## Instructions to follow
Find every line in the records that holds the string "Explorer". Copy each one.

## Supplied data
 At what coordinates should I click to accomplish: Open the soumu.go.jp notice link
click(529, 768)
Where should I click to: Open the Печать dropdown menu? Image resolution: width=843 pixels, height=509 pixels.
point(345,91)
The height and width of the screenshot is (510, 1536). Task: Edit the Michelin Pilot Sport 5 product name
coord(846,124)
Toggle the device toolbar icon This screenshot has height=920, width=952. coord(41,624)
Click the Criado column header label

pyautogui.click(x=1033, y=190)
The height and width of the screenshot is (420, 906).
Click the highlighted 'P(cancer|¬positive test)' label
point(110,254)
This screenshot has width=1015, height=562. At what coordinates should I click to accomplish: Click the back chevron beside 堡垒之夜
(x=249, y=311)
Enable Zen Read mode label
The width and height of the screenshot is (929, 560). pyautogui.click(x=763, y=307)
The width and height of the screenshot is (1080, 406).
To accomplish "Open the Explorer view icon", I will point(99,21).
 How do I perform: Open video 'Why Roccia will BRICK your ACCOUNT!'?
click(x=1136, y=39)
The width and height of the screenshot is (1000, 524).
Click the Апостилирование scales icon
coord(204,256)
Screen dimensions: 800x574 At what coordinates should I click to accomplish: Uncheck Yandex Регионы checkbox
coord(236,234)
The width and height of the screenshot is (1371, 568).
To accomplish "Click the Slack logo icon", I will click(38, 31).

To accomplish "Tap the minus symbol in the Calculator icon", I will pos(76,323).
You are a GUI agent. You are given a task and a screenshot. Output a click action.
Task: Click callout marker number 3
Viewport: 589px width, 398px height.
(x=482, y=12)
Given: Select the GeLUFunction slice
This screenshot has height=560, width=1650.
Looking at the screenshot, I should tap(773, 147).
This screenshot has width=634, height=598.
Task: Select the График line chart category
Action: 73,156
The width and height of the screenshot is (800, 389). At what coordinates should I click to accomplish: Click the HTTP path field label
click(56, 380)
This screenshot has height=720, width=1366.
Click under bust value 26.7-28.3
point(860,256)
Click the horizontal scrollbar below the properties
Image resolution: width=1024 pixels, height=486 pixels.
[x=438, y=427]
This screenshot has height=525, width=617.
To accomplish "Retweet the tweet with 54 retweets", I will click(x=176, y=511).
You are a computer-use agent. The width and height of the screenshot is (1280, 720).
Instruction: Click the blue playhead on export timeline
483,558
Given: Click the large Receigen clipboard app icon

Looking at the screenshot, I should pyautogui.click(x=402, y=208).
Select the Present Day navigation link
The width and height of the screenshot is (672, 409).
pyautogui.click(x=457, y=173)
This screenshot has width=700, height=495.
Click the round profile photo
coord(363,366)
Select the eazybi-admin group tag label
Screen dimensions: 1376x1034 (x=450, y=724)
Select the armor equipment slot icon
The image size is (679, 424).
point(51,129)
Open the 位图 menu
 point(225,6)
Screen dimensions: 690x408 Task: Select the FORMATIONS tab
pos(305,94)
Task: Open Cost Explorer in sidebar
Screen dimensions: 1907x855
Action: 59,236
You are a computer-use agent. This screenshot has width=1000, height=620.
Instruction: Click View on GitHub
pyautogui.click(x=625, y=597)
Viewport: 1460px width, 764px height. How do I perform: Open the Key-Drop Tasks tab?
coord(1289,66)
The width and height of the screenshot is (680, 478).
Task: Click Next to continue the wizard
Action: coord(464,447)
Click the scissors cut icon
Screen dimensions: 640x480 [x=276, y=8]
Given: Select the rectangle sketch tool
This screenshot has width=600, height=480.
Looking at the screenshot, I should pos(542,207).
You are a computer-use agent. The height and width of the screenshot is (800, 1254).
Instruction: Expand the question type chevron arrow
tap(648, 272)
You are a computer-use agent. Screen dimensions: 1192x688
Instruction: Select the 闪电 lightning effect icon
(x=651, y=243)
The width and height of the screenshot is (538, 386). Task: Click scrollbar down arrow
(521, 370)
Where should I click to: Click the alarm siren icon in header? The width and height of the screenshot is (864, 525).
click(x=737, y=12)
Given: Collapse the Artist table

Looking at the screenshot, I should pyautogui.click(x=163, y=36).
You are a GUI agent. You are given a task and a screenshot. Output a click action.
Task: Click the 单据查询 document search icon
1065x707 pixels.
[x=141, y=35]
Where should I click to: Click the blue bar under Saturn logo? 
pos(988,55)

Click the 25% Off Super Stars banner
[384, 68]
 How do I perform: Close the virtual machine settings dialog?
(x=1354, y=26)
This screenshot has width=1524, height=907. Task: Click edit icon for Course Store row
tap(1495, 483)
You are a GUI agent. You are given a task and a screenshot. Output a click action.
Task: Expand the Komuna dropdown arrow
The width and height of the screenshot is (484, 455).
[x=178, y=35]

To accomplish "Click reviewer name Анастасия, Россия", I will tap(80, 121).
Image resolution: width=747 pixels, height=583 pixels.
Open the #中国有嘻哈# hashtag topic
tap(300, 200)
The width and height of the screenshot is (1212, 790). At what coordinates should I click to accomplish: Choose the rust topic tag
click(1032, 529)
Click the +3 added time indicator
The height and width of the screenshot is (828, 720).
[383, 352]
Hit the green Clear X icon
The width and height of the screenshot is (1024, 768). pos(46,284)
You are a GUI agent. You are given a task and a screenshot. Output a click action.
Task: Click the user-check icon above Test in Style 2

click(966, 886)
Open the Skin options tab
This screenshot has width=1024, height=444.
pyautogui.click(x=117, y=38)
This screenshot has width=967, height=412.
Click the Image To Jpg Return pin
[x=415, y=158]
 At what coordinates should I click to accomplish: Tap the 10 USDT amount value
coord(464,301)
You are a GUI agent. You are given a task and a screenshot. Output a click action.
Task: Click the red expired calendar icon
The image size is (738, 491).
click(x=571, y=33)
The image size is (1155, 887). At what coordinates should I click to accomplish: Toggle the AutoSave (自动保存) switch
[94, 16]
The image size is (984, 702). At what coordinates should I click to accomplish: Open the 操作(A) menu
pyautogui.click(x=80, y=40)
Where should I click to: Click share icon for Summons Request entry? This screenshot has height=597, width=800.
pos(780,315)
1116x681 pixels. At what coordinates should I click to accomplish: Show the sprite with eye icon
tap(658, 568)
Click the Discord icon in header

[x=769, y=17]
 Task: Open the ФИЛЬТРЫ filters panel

## Expected answer
To accomplish "Open the Explorer view icon", I will point(99,21).
Task: Open Cost Explorer in sidebar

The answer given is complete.